I have never fealt at ease with Plato and his Cave Allegory, and I later came to find he was himself influenced by Eastern philosophy with its assumptions about Maya, and I further found out that this concept bascially stems from patriarchal thinking, because you find the roots of meaning by unconvering the meanings of the terms they wrote--such as 'Maya', and maya is connected with the feminine, and shot through Eastern mystical theology, and Plato, etc is this disdain for nature and the body which is considered to be connected with the 'secuctive feminine' and a trap. A trap for the male 'hero' who is seeking escape into his bream of everlasting bliss and so on.
However, I do feel that nature can be seen different by different people and moods. For example, two children---one from a time when there wasn't all of this gadgetry, computer games, all the vast sttimulation avalable and pushed on the kids now, and a child from a time when they would play and use their imagination more.
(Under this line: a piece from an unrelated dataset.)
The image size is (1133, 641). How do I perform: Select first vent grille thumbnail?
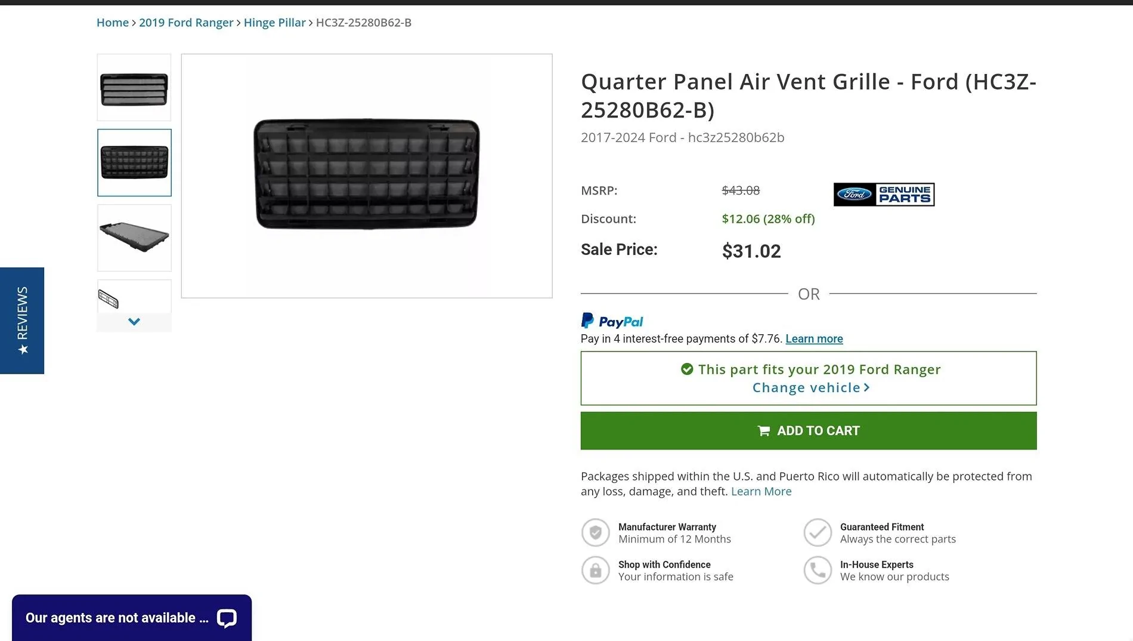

Put them both in the countryside. How do their perceptions and feelings compare if we could look through each others eyes and feel through their senses. I am betting the computer kid would be bored, and the landscape would look dull and flat, whilst for the other kid--far more exciting and full of possibilities.
Another example, taking psychedelics in the countryside and all of a sudden you are in a garden of eden, everything is alive and full of spirits. This experience integrated opens you up to a fuller experience of nature. This is what happened to me when I was 15!

Technically, nothing is flawed or "fucked-up" until compared with or measured by what-should-be.

cc, true, and our emotions are a pretty good indication of how that comparison is being carried out by our brains. How many people go through life without ever feeling irritation, anxiety, worry, fear, hatred, frustration, or other emotions which say (or scream) "something is wrong!"

Would we want it any other way? I sure wouldn't. A tsunami drowns tens of thousands of people. A young child is born horribly deformed. A war kills countless innocent victims. Our heart goes out to these people. We feel deeply human. If we didn't, we'd be robots.

Yes, this world is fucked-up. But it's the only world we have, so in that sense there's no comparison possible with what-should-be.

Our emotions though... they make the comparison naturally for us.

Nothing in itself is "wrong", but in terms of what we want and don't want for ourselves as individuals and as a species, there's more than enough to get upset about.